The required result is each line of the entries below containing the string "resolution".

DATA EXTRACTS:
- - - - - - -

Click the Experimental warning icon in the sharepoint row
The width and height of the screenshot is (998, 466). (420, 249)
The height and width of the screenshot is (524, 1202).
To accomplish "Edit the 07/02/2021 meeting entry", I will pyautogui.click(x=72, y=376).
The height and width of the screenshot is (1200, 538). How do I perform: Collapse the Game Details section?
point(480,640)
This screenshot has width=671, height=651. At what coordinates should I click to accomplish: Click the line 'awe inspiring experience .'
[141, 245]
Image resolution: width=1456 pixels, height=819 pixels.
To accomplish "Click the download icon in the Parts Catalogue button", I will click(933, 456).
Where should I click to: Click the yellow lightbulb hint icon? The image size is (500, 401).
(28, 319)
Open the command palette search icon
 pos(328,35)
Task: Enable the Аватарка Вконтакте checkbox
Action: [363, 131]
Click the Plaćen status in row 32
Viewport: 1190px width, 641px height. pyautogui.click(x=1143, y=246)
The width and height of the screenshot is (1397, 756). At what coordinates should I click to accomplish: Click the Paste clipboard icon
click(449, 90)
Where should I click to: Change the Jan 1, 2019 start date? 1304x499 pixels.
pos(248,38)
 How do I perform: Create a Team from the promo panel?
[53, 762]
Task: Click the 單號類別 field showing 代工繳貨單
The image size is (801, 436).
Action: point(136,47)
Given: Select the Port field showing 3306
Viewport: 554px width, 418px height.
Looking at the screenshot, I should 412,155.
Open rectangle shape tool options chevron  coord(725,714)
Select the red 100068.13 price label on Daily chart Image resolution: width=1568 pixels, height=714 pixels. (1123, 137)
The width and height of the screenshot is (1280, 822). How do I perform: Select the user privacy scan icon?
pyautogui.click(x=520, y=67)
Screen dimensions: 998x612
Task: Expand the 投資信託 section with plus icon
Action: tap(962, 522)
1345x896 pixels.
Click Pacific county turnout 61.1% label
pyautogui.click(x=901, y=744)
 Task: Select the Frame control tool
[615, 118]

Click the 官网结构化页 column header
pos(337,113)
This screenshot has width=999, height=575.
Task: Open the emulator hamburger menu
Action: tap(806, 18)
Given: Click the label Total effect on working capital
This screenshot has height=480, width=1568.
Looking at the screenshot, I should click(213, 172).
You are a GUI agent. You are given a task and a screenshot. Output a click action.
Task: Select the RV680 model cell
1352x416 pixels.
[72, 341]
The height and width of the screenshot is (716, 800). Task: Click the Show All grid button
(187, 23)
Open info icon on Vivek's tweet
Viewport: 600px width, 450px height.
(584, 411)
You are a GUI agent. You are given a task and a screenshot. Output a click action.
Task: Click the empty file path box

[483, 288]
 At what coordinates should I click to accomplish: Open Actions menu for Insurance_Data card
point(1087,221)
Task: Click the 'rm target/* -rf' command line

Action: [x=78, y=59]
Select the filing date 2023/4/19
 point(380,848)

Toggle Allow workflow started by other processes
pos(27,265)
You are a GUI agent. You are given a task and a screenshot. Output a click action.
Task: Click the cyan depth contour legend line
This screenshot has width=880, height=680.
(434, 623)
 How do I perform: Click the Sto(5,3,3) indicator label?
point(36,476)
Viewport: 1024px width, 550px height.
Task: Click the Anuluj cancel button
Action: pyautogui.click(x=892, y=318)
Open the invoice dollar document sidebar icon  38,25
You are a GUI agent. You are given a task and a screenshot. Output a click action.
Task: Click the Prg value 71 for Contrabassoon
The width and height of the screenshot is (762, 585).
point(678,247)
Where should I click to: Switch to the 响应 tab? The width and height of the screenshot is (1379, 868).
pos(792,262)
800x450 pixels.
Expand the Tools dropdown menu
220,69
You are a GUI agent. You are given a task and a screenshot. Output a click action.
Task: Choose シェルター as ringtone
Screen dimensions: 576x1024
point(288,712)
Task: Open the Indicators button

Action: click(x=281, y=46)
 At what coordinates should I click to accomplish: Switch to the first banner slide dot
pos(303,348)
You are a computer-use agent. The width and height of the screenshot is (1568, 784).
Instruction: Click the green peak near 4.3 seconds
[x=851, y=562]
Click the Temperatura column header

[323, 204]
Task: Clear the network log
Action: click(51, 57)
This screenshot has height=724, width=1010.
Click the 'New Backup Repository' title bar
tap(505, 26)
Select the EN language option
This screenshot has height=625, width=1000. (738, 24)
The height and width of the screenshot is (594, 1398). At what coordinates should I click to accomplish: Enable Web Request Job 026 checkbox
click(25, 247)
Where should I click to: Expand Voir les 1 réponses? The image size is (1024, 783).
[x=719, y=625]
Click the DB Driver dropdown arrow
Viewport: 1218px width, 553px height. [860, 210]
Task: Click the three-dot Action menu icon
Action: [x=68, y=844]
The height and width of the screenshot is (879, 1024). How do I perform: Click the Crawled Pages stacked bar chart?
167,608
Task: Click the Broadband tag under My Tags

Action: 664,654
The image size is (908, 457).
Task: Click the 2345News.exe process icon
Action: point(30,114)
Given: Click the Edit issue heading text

- - - - - - -

OUTPUT FOR THIS TASK:
Image resolution: width=1456 pixels, height=819 pixels.
Select the red 100068.13 price label on Daily chart Image resolution: width=1568 pixels, height=714 pixels. (1123, 137)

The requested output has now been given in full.